7h54. Há mais gente que não tem emprego formal dentre os que
conheço, que não vingou profissionalmente do que eu gostaria de supor. Vendo o
Facebook me dei conta disso.
8h09. Fumei o último cigarro da carteira. Acho que vou tirar
um cochilo. Penso em, no meio da tarde, descer com o meu notebook lá para o bar
só para mudar de ares. Preciso ver se é possível e se posso também debitar na
conta do hotel as coisas que eu consumir. E principalmente se a Garota do Hotel
lá estará. Gostaria de ter coragem de pedir para tirar uma selfie com ela,
visto que foi a coisa mais interessante e bela que vi em Portugal até agora.
Juro.
8h24. Estava revisando o que escrevi até agora e percebo que
tenho encontrado garotas interessantes num espaço mais curto de tempo. A vida
me sorri nesse aspecto. Mas não é um sorriso tão largo que possa qualificar de amor
ou paixão recíproca. Infelizmente de recíprocas elas não tem nada o que é uma
pena. Perguntei a um segundo taxista quando daria para me levar ao Rock in Rio
e ele me respondeu o mesmo que o primeiro, cerca de dez euros. Estou no mínimo
curioso para rever a Garota do Hotel. Ela tem um lindo sorriso. Ela é toda
linda. Se eu pudesse optar entre ela e a Garota da Rabeca? Eu poderia optar
onde iria morar? Essa pergunta é a melhor resposta que eu posso dar. Portugal é
uma cidade de primeiro mundo, europeia, mas por ter a mesma língua e ser a
cultura mãe do Brasil, eu me sinto muito mais em casa do que na Alemanha. Em Munique
eu me sinto mais estrangeiro, mais estranho a tudo aquilo, embora goste muito
da cidade e especificamente de onde a minha irmã mora. Mais estranho ainda,
talvez por ter ido menos vezes, eu me sinto nos Estados Unidos. Como Bono (do
U2) muito bem pôs, os EUA são um sonho que o mundo inteiro possui. Para mim, em
grande parte por conta da indústria cinematográfica de lá. Estou estranho desde
aqui cheguei. Não sei se é por conta do fuso-horário diferente. Sei que algo em
mim não é o mesmo de quem deixou Recife. Ou melhor é o mesmo ainda não adaptado
à nova realidade. Não faz parte da minha realidade acordar de 4h40 da manhã
para comer linguiça croissants, pastéis de nata e cappuccino. Mas tenho que admitir
que a comida daqui é simplesmente divina.

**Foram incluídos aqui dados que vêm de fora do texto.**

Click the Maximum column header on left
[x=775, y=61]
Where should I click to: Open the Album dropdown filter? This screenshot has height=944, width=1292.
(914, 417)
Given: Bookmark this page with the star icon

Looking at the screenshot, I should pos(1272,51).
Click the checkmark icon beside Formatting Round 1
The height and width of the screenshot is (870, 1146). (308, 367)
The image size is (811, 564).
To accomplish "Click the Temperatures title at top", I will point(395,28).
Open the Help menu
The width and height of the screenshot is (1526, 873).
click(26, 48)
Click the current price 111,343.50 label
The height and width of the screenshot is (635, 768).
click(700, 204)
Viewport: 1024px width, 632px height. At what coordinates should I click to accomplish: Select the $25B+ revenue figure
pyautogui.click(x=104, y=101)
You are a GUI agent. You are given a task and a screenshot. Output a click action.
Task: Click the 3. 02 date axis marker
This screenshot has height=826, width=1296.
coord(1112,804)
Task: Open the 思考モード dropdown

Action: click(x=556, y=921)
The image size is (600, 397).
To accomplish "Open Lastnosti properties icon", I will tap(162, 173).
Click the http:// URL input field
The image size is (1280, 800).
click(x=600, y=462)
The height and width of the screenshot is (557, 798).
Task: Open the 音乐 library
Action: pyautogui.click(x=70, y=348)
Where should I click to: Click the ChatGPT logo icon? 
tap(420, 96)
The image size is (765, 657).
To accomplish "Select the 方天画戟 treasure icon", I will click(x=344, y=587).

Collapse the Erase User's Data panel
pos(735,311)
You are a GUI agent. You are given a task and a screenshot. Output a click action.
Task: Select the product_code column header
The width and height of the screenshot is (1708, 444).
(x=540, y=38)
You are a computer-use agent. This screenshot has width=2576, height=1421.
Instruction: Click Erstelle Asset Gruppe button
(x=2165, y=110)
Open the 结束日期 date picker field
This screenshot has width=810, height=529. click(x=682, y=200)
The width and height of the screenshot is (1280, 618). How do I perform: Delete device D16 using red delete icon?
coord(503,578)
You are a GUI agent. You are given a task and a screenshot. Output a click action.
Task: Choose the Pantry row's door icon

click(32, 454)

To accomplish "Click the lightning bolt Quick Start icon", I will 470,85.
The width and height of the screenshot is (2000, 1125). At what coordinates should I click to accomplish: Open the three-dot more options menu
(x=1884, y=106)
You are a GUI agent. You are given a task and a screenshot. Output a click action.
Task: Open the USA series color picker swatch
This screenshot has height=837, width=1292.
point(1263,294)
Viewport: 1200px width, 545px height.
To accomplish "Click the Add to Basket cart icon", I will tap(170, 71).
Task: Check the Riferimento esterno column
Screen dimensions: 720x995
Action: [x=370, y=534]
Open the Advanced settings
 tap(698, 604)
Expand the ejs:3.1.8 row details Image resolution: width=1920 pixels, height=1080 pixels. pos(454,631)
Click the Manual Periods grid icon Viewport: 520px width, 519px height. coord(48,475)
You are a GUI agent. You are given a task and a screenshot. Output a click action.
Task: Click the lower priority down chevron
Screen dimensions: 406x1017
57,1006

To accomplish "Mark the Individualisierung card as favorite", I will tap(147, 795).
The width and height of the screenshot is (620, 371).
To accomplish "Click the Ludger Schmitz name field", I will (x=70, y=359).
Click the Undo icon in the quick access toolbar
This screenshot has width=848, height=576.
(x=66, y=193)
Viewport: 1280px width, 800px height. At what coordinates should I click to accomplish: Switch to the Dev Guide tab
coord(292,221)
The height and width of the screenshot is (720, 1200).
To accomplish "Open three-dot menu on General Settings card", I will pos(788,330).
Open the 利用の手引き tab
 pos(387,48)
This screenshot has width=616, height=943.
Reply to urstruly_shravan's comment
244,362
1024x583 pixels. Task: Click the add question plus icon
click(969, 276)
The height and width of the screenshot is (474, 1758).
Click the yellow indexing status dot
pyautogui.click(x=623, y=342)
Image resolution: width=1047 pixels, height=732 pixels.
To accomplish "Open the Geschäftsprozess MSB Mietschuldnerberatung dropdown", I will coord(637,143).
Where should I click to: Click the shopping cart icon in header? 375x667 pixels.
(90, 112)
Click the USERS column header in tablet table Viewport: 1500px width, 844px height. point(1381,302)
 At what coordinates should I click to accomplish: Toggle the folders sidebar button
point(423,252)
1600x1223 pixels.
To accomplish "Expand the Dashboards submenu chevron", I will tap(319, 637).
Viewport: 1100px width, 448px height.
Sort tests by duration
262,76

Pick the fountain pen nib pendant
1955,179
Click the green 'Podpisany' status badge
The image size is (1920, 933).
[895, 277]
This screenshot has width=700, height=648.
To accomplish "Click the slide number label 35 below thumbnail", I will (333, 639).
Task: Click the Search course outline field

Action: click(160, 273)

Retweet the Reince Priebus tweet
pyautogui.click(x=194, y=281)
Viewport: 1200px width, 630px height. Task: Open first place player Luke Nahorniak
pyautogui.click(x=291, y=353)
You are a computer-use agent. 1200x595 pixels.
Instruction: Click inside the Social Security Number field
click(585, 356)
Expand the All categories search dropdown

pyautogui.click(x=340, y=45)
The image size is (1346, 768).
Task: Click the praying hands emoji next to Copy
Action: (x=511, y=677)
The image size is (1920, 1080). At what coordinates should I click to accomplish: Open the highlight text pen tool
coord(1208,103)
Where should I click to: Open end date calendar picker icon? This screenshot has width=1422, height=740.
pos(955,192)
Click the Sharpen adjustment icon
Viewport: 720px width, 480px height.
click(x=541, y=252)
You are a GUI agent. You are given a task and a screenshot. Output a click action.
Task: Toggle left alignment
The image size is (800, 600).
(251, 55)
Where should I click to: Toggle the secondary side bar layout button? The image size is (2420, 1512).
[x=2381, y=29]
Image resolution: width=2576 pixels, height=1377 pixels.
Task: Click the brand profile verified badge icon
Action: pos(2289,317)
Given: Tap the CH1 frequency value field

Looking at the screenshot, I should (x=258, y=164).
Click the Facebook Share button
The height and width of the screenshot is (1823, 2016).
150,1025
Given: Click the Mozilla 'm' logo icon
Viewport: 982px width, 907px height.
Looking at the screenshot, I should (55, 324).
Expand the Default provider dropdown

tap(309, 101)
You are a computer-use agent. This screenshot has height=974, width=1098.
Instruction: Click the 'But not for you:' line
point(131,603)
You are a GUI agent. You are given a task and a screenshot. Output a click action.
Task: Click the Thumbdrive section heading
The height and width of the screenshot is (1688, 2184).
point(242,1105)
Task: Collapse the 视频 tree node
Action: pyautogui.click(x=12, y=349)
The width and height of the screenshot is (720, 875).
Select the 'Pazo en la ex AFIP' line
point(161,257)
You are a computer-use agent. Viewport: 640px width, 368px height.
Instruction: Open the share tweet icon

9h46. Experimentei o prato de mamãe e estava delicioso,
talvez peça no jantar. Por mim, não sairia do hotel a não ser para o jogo do
Brasil e para o Rock in Rio. Pode ser que no final de semana, meu amigo daqui
tenha algum plano. Sei lá. Sei que me sinto meio sonolento desde que cheguei
aqui. Talvez esse cochilo à tarde me reanime. Me ponha nos eixos e me tire essa
leseira que me acomete desde que aportei aqui. Mamãe confirmou que posso pedir
coisas no bar/restaurante do hotel e, com a minha assinatura, colocar na conta
do quarto, então não preciso de dinheiro. Também me informei e posso levar o
computador para o bar e escrever lá. Certamente será um programa que
considerarei com muito carinho. Especialmente se a Garota do Hotel estiver lá. Grande
troca, uma garota com namorado por uma garota que mora em outro país, qual será
a próxima, uma marciana? Hahaha.
10h50. Fui descer para esperar mamãe trocar de roupa e me
informei quanto era o táxi para a Praça do Comércio, já pensando no jogo
amanhã. Sete ou oito euros, respondeu o taxista. Minha mãe concordou com o
valor. Então de táxi irei. Estava com uma música de Djavan na cabeça, mas não
me lembro o nome...
Banheiro do hotel em que estamos o Novotel Lisboa |
12h14. Cara tomei aquele banho agora. Como nunca havia
tomado. Bem longamente na banheira, bem quente, ouvindo só anos 80 e relaxando por
longos e longos minutos, uma experiência uterina, e depois, para finalizar, uma
boa chuveirada. Estou novo. Vou dizer ao meu amigo que, se ele quiser, pode vir
que estou pronto. Dormir só embolaria a minha adaptação ao fuso-horário daqui.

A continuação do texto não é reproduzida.